HTTPBIN_ENDPOINT = "https://httpbin.org"
import requests
import time

delay_url = f"{HTTPBIN_ENDPOINT}/delay/5" # Simulate a 5-second delay

start = time.perf_counter()

try:
    res = requests.get(delay_url, timeout=2)
    print(f"Completed in {time.perf_counter() - start:.2f}s, status {response.status_code}")
except (
    requests.exceptions.ConnectTimeout,
    requests.exceptions.ReadTimeout
) as timeout_err:
    print(f"Timeout after {time.perf_counter() - start:.2f}s: {timeout_err}")

Retries

  • Transient issues like network blips or server overloads may cause requests to fail temporarily.
  • Implement a simple retry loop that catches errors, retries on server-side (5xx) errors or network exceptions, and breaks on success or client errors.
  • Use a fixed delay between retries for simplicity, or an exponential backoff for a more robust approach.
  • Avoid retrying non-idempotent operations.
import requests
import time

flaky_url = f"{HTTPBIN_ENDPOINT}/status/200,500,503"

max_retries = 3
delay = 2

for attempt in range(1, max_retries + 1):
    print(f"Attempt {attempt}/{max_retries}...")

    try:
        res = requests.get(flaky_url, timeout=10)
        res.raise_for_status()
        print(f"Succeeded with status {res.status_code}")
        break
    except requests.exceptions.HTTPError as err:
        if err.response.status_code < 500:
            print(f"Failed with client error code {err.response.status_code}. Skipping retry.")
            break
        else:
            print(f"Failed with server error code {err.response.status_code}.")
    if attempt < max_retries:
        print(f"Waiting {delay}s before retry...")
        time.sleep(delay)
else:
    print(f"All {max_retries} attempts failed!")

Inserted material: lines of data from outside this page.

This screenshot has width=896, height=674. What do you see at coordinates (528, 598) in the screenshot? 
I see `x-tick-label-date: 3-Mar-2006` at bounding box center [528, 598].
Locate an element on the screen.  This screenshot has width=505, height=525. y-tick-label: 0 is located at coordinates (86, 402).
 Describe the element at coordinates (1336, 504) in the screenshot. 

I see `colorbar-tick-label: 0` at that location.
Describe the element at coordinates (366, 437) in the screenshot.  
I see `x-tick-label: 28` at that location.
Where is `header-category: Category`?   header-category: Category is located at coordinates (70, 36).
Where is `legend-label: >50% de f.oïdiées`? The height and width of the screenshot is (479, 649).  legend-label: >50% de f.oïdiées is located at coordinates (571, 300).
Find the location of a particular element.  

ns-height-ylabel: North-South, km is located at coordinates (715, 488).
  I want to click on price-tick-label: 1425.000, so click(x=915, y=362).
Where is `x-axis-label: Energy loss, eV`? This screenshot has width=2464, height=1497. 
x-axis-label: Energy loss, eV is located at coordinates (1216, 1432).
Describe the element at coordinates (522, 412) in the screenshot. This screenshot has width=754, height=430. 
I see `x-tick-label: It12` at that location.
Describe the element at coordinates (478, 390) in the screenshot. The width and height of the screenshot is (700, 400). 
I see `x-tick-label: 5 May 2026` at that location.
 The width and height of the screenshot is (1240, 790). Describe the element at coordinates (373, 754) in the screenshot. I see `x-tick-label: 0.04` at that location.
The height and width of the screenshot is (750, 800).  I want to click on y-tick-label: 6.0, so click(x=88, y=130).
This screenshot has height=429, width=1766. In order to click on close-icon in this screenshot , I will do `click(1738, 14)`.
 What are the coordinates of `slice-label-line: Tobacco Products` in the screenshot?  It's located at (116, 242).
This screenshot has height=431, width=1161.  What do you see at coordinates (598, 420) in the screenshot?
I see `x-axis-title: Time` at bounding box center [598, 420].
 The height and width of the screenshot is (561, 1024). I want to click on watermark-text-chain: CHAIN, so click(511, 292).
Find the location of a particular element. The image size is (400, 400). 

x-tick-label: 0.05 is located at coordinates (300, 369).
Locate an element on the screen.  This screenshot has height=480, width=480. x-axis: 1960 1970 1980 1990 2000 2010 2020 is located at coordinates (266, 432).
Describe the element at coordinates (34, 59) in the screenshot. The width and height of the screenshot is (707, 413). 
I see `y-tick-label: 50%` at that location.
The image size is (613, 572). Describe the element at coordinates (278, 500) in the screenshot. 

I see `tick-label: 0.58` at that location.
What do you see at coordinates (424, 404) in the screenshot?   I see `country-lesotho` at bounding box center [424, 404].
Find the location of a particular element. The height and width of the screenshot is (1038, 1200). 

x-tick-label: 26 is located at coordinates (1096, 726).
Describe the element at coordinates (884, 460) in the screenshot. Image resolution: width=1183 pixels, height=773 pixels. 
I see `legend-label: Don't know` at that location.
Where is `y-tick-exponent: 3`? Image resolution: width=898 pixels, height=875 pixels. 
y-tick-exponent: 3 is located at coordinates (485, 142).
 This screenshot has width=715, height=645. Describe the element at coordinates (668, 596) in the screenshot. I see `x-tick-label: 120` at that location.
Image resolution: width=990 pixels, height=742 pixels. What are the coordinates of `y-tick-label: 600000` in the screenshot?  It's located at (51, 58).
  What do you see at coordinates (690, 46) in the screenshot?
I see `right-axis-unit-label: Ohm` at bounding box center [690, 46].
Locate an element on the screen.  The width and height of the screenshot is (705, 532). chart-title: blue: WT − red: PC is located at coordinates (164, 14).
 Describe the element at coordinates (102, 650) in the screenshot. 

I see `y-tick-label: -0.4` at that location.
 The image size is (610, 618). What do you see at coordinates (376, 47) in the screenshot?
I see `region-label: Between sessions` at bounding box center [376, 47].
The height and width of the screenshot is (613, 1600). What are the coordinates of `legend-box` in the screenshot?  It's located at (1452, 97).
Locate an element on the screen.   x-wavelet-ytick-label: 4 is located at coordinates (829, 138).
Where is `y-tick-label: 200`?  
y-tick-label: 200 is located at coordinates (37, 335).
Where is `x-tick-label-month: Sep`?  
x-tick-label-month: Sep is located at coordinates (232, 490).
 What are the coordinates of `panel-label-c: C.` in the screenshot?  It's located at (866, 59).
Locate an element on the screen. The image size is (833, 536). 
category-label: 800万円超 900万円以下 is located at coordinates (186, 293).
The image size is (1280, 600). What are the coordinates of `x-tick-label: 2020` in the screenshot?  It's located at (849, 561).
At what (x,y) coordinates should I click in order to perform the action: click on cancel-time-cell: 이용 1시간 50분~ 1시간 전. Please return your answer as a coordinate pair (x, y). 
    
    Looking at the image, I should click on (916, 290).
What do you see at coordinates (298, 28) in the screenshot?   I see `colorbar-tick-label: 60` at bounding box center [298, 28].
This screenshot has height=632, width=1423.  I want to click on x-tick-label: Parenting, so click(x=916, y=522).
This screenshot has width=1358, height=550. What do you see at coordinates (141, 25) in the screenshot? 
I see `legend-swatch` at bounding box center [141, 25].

Exponential Backoff with Jitter

  • Fixed delays can overwhelm a recovering server if many clients retry simultaneously.
  • Exponential backoff increases the wait time after each failure (e.g., 1s, 2s, 4s...).
  • Adding jitter (a small random offset) prevents synchronized retry spikes.
import requests
import time
import random

def get_with_backoff(url, max_retries=3):
    delay=1

    for attempt in range(1, max_retries + 1):
        print(f"Attempt {attempt}/{max_retries}...")

        try:
            res = requests.get(url, timeout=10)
            res.raise_for_status()
            print(f"Succeeded with status {res.status_code}")
            return res
        except requests.exceptions.HTTPError as err:
            if err.response.status_code < 500:
                print(f"Failed with client error code {err.response.status_code}. Skipping retry.")
                raise RuntimeError(f"Client error! Please review request.")
            else:
                jitter = random.uniform(-0.1 * delay, 0.1 * delay)
                # delay = 1 -> jitter [-0.1, 0.1] -> 0.9 and 1.1s
                # delay = 2 -> jitter [-0.2, 0.2] -> 1.8 and 2.2s
                # delay = 4 -> jitter [-0.4, 0.4] -> 3.6 and 4.4s
                wait = min(delay * 2, 30) + jitter
                print(f"  Failed with server error code {err.response.status_code}. Retrying in {wait:.2f}s")
                time.sleep(wait)
                delay = min(delay * 2, 30)
    raise RuntimeError(f"All retries to query {url} failed!")

try:
    res = get_with_backoff(
        f"{HTTPBIN_ENDPOINT}/status/503",
        max_retries=4
    )
except RuntimeError as e:
    print(e)

Common Pitfalls & How to Avoid Them

  • Forgetting to set timeouts can cause scripts to hang indefinitely; always use timeout.
  • Retrying client errors (4xx) usually won’t help; only retry transient server errors (5xx) or network issues.
  • Retrying non-idempotent operations (e.g., POST) can cause duplicate actions; limit retries to safe methods.
  • Fixed retry delays can lead to synchronized retry spikes; use exponential backoff with jitter for production scenarios.